EXERCISE ▸ A single number is the whole answer: the count of lines in these entries that hold "agent".
------ RAW DATA ------
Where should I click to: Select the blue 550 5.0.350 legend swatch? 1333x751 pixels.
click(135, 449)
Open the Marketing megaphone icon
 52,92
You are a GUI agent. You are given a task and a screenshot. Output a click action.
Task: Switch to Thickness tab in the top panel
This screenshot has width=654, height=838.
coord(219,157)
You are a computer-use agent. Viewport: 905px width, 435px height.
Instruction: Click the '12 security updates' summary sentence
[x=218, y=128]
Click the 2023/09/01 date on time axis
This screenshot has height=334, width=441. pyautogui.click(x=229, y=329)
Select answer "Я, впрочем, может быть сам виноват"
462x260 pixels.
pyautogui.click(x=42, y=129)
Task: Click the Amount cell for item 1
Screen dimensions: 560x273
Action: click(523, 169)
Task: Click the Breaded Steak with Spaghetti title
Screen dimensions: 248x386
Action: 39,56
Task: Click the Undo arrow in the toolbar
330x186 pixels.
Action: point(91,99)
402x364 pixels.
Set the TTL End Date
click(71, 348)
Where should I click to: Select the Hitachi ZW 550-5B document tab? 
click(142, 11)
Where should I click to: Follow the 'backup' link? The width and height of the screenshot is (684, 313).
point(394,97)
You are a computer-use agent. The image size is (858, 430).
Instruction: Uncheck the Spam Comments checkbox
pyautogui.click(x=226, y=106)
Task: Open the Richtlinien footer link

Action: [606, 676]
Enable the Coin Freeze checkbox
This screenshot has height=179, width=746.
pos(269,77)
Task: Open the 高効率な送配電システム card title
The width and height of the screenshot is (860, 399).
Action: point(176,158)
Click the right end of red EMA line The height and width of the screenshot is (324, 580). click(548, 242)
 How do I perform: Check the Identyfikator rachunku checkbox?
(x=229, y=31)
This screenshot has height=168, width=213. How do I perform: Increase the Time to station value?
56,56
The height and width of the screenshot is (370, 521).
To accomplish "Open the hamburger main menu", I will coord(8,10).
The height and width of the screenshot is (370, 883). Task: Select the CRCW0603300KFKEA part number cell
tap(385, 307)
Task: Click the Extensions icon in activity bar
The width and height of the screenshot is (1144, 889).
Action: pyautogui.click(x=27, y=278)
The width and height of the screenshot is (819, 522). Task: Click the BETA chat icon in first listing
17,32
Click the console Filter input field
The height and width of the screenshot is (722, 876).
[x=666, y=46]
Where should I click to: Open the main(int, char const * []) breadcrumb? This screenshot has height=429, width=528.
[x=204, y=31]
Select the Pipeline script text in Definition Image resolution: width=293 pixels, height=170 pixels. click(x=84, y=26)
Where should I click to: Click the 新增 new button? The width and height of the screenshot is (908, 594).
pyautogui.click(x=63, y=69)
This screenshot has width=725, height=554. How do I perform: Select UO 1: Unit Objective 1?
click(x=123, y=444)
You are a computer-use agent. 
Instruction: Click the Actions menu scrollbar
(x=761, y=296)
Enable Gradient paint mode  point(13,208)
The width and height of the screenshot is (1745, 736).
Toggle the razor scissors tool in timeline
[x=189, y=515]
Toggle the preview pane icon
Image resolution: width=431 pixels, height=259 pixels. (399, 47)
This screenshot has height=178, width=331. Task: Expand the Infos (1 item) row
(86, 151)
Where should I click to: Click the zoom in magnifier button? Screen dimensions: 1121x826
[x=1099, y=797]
------
SOLVED PROBLEM ▸ 4